Außerdem hatte ich wieder so eine seltsame Nacht, in der ich weder schlief noch wach gewesen war. Gedanken blitzten durch den Kopf, auch wenn es kein wirkliches Nachdenken war. Eher ein Zuschauen. So sah ich das Buch vor mir, das ich für meine Zeitschrift besprechen muss darf muss. Eigentlich ein spannendes Thema, das mich hautnah betrifft: Die Wechseljahre. Aus ganzheitlicher Sicht. Vieles, was die Autorin schreibt, ist wirklich sehr toll. Aber ein paar Sachen darin mag ich nicht. Was überwiegt, weiß ich noch nicht.

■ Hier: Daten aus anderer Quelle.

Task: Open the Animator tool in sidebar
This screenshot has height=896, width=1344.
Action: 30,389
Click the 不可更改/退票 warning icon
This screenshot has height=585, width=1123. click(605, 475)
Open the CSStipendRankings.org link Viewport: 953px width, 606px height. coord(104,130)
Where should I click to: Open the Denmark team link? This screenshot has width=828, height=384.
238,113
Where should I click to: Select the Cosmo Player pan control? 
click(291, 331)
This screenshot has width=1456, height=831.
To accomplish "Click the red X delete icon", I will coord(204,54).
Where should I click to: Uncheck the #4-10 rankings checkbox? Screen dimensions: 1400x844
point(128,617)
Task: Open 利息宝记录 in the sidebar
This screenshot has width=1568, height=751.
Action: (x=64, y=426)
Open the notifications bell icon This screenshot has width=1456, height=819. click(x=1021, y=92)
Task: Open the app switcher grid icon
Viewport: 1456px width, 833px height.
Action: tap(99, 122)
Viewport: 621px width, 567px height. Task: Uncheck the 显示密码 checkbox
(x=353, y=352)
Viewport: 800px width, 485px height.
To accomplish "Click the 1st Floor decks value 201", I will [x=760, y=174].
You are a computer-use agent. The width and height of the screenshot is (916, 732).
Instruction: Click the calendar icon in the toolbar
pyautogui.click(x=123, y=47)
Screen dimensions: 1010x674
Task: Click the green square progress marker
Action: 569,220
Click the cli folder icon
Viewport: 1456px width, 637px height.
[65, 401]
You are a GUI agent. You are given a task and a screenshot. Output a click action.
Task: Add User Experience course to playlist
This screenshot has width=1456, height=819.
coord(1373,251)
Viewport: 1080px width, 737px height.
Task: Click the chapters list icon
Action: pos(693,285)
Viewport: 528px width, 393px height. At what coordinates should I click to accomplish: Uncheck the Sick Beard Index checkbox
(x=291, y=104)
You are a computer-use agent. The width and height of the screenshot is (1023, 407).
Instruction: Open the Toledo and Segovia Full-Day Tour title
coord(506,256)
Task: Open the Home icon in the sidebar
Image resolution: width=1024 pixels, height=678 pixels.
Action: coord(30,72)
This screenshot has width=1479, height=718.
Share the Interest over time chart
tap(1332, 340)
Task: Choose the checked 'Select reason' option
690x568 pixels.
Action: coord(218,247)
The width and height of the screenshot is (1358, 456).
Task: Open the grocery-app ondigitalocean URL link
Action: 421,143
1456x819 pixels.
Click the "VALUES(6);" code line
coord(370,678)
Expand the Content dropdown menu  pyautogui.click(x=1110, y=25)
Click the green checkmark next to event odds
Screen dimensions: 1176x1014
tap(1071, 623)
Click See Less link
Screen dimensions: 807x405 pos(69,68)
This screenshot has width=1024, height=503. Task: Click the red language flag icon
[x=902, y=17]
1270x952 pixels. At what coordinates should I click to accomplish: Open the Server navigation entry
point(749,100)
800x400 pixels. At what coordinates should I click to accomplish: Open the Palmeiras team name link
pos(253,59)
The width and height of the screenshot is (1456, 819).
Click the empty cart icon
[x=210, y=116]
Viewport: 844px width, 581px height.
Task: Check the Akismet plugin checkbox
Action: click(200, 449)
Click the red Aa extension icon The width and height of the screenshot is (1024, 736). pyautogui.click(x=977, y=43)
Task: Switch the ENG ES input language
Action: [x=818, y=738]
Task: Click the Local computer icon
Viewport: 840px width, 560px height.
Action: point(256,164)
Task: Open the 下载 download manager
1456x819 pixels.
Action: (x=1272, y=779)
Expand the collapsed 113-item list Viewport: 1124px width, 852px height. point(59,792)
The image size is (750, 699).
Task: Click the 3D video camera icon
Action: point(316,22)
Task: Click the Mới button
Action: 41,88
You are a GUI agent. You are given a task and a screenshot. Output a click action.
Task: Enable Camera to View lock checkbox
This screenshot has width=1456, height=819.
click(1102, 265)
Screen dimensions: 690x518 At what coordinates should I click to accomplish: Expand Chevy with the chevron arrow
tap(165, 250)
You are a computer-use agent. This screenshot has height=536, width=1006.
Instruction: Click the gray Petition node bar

Was ich nicht mag? Das Frauenbild, das die Autorin vermittelt. Die Doppelbotschaft ist es, die ich nicht mag. Zum einen höre ich sie schreiben: Hey, Frauen, jetzt kommt endlich die Zeit, wo wir uns nicht mehr anpassen müssen, wo wir endlich zu uns selbst schauen können, wo wir wirklich die sein und werden können, die wir sein und werden wollten! Legt los! Zum andern steht da über Haare färben und das Grau nun wirklich gar nicht geht (wörtlich!). Ich lese über all die Salben, die die reife Haut jetzt braucht, über die richtigen Kuren, die uns dabei helfen schlank zu werden und sexy zu bleiben. Halt so Quatsch wie in Frauenhochglanzmagazinen, nur ein bisschen auf spirituell getuned. Außerdem ist mir die Sprache für die teils doch recht sensiblen Inhalte zu salopp. Das kommt bei mir anbiedernd an. Vermutlich will die Autorin jene Frauengruppe anzusprechen, die eben noch nicht Was-auch-immer ist. Erlaucht oder so.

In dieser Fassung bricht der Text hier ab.